Oxystele impervia is a species of sea snail, a marine gastropod mollusk in the family Trochidae, the top snails.

==Description==
The size of the shell varies between 12 mm and 18 mm. The imperforate, rather thin shell has a conoidal shape. Its ground color is (usually) whitish, pinkish or bluish, painted with red, brown or blackish in innumerable patterns, but usually in one of the following modes :
- longitudinal zigzag dark stripes on a light clear ground
- very obliquely descending narrow stripes or lines, generally zigzag or interrupted about the middle of the whorl
- narrow spiral articulated bands around the middle of the whorl, the base mottled or barred, and the suture bordered by a row of dark blotches
- ground-color pink or purplish, the entire surface variegated by rather narrow spiral bands, finely articulated with red or purple and white

The elevated spire is conical. The sutures are distinctly impressed. The apex is minute and acute when not eroded. The 6 whorls are convex, quite smooth outside, but when eroded the nacre is seen to be finely spirally lirate.
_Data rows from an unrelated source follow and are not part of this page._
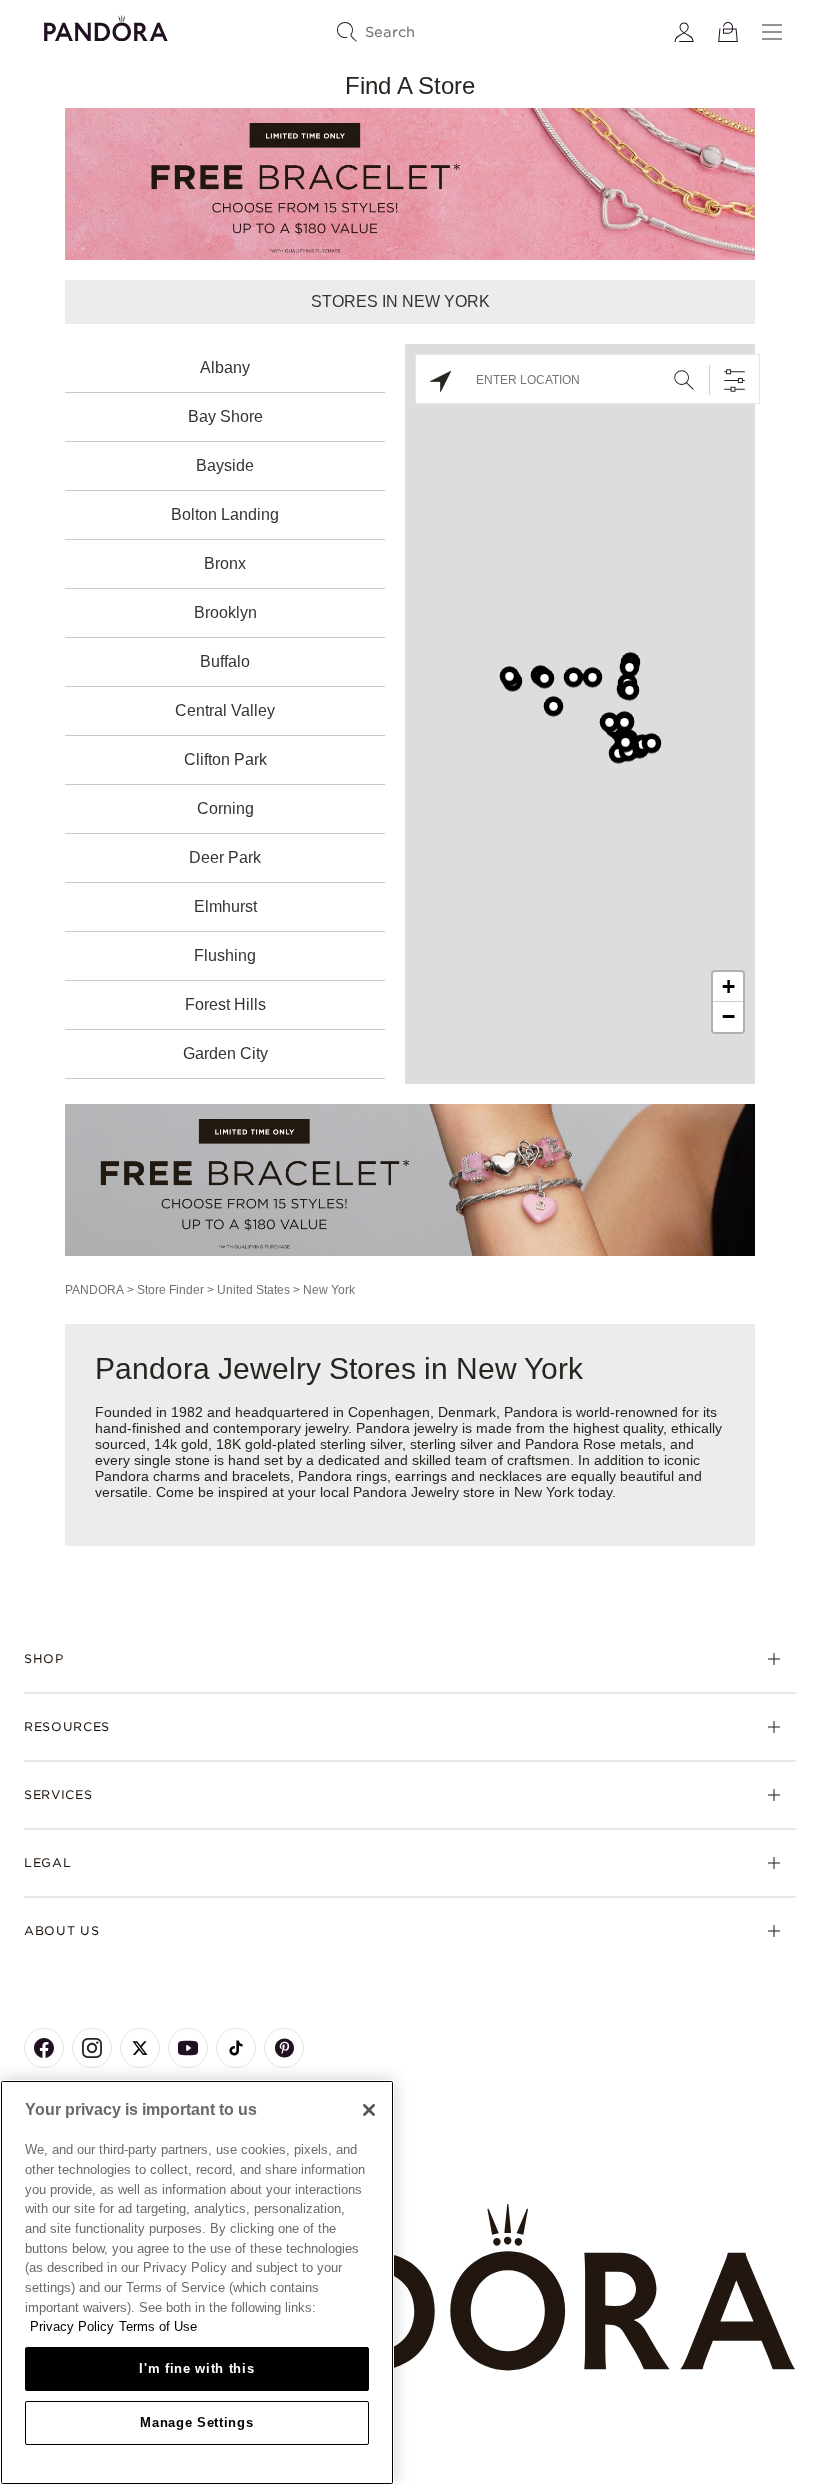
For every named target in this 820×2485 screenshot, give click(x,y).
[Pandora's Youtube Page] (188, 2048)
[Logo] (106, 25)
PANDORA (94, 1290)
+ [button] (728, 986)
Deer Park (225, 857)
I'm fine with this (196, 2368)
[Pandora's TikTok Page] (236, 2048)
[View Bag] (728, 32)
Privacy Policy (72, 2326)
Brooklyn (225, 612)
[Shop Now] (410, 1179)
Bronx (225, 563)
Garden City (225, 1053)
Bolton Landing (225, 514)
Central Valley (225, 710)
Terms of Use (158, 2326)
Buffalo (225, 661)
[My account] (684, 32)
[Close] (369, 2110)
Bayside (225, 465)
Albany (225, 367)
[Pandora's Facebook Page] (44, 2048)
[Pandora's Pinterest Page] (284, 2048)
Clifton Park (225, 759)
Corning (225, 808)
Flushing (225, 955)
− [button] (728, 1016)
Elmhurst (225, 906)
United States (253, 1290)
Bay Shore (225, 416)
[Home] (410, 2288)
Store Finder (170, 1290)
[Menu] (772, 32)
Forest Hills (225, 1004)
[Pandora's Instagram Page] (92, 2048)
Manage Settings (196, 2422)
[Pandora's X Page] (140, 2048)
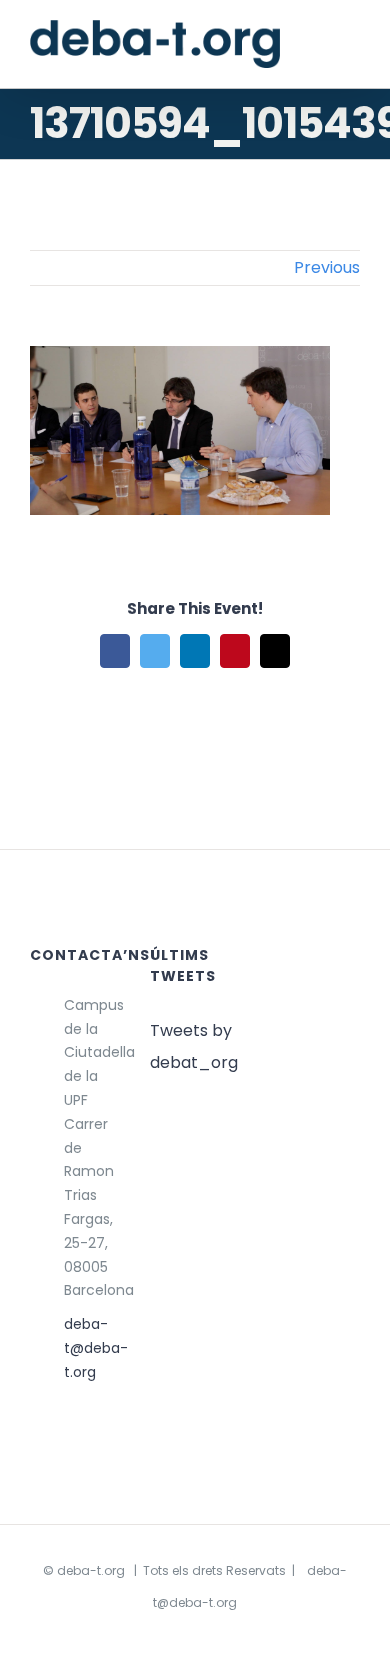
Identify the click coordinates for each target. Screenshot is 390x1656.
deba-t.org (91, 1570)
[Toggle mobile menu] (352, 48)
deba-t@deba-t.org (92, 1348)
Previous (327, 267)
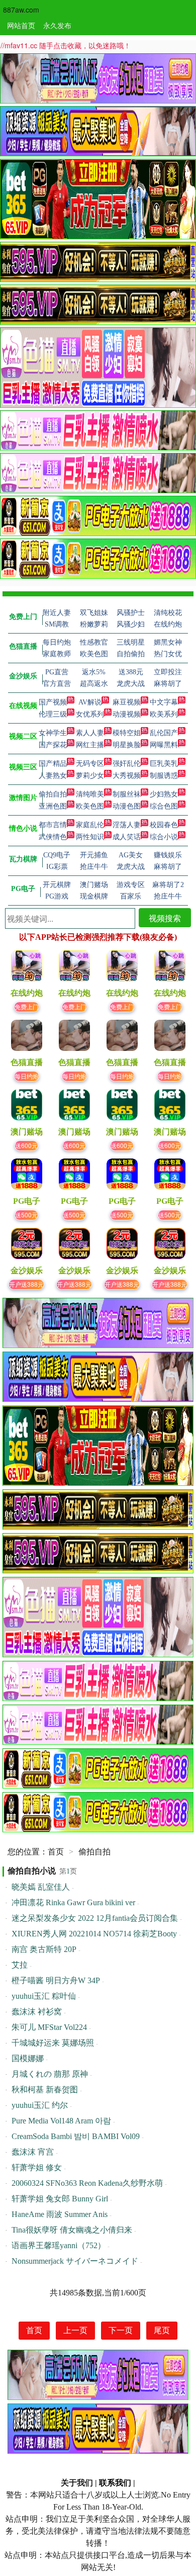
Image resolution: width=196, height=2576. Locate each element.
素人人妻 (90, 733)
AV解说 (90, 702)
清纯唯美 (90, 794)
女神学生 (53, 733)
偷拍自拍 (53, 794)
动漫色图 (127, 806)
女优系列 (90, 714)
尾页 (162, 2330)
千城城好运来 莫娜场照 (53, 2042)
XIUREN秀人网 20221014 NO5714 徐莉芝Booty (94, 1933)
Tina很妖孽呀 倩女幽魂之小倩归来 (72, 2230)
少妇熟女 (164, 794)
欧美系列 (164, 714)
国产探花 (53, 745)
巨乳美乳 (164, 763)
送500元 (26, 1214)
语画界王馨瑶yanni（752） (59, 2245)
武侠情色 (53, 837)
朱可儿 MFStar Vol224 (49, 2027)
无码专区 (90, 763)
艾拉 (20, 1965)
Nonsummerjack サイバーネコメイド (75, 2261)
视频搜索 (165, 918)
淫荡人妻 (127, 825)
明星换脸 (127, 745)
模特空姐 (127, 733)
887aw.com (21, 10)
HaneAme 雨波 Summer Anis (60, 2214)
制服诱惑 (164, 775)
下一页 (121, 2330)
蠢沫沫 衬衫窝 (37, 2011)
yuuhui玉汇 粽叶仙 (44, 1996)
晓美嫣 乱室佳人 (41, 1887)
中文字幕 (164, 702)
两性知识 (90, 837)
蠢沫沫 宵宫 (33, 2152)
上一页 (75, 2330)
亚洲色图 (53, 806)
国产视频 (53, 702)
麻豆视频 (127, 702)
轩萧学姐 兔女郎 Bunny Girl (60, 2198)
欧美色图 (90, 806)
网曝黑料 (164, 745)
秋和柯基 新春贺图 (45, 2089)
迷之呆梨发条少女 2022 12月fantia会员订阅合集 (95, 1918)
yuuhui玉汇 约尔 (40, 2105)
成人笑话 (127, 837)
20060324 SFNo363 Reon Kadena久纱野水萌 (87, 2183)
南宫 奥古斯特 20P (44, 1949)
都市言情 (53, 825)
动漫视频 (127, 714)
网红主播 (90, 745)
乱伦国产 (164, 733)
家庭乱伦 (90, 825)
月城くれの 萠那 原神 (50, 2074)
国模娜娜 (28, 2058)
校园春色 (164, 825)
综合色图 (164, 806)
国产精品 (53, 763)
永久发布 (57, 25)
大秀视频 (127, 775)
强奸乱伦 (127, 763)
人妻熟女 (53, 775)
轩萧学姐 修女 (37, 2167)
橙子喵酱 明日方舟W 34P (56, 1980)
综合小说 (164, 837)
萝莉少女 (90, 775)
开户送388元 (26, 1284)
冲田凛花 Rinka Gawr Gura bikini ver (73, 1902)
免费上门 (27, 1006)
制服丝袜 (127, 794)
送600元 (26, 1145)
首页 (56, 1851)
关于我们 (77, 2482)
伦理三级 (53, 714)
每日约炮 (27, 1076)
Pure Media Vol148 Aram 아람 (61, 2120)
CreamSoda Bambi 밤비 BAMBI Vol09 (76, 2136)
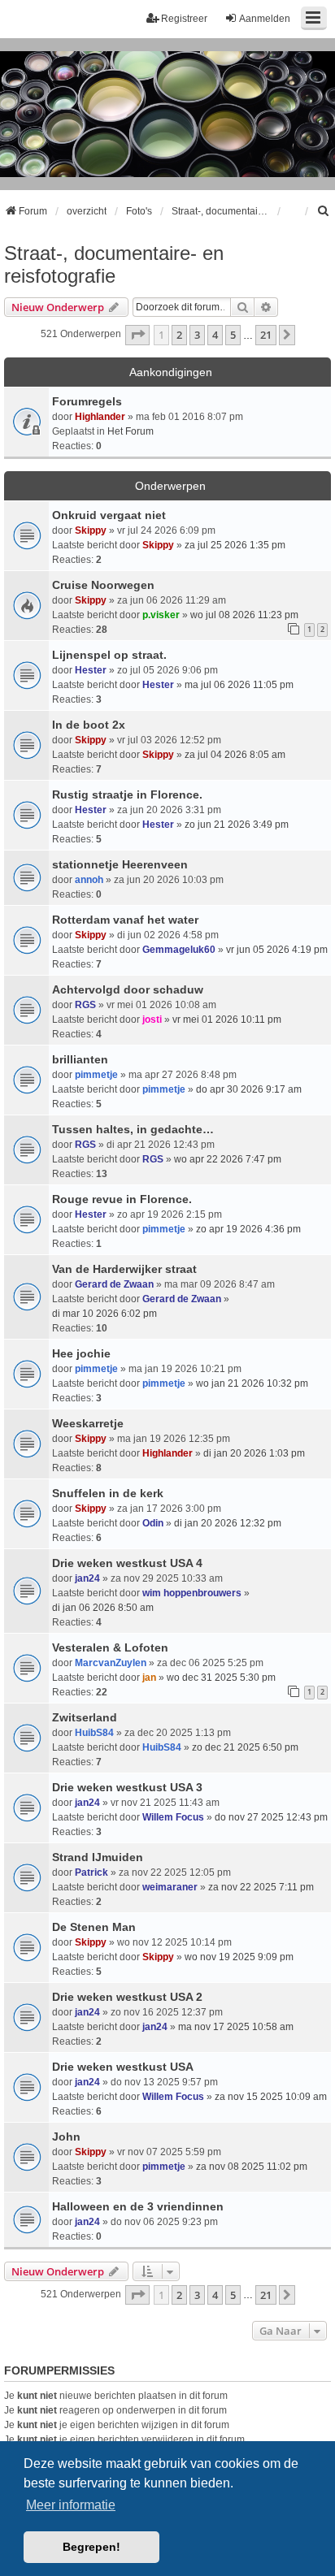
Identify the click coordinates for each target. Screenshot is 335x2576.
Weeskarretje (88, 1423)
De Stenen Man (94, 1926)
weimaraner (170, 1887)
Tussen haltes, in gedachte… (133, 1129)
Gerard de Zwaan (114, 1284)
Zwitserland (84, 1717)
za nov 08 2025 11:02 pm (251, 2166)
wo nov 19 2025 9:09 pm (239, 1957)
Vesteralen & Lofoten (110, 1647)
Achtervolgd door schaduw (127, 989)
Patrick (91, 1872)
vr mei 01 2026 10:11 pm (226, 1019)
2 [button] (179, 334)
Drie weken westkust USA (123, 2066)
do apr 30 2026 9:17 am (249, 1089)
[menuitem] (323, 211)
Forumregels (87, 401)
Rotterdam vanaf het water (125, 919)
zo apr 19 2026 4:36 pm (248, 1229)
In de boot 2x (88, 724)
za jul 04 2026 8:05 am (235, 754)
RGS (85, 1005)
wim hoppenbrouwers (191, 1593)
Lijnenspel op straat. (109, 654)
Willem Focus (173, 1817)
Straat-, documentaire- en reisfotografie (114, 264)
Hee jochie (81, 1353)
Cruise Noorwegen (103, 584)
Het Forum (130, 431)
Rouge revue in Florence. (122, 1199)
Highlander (100, 416)
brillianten (80, 1059)
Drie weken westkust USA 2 (127, 1996)
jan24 (87, 1578)
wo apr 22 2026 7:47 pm (227, 1159)
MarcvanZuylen (110, 1663)
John (66, 2136)
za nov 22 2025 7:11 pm (261, 1887)
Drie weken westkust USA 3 (127, 1787)
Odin (152, 1523)
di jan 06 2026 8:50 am (103, 1607)
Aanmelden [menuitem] (264, 18)
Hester (91, 670)
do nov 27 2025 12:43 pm (271, 1817)
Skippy (91, 530)
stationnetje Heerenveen (120, 864)
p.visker (161, 615)
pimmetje (96, 1074)
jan (149, 1677)
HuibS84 (94, 1732)
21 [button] (266, 334)
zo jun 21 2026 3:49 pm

The base of the shell is not eroded. The aperture is very oblique. The acute outer lip is narrowly margined, iridescent within, the nacre smooth, but apparently lirate. The white, thin columella is arcuate, concave. It covers the place of the umbilicus with a pad of callus, the outer edge of which is usually not appressed closely to the base. The parietal wall contains a thin translucent callus or none. The umbilico-columellar callus is bounded outside by a more or less obvious streak of blue, green, brown, or sometimes light yellowish.

==Distribution==
This marine species occurs off the southern Atlantic coast of South Africa.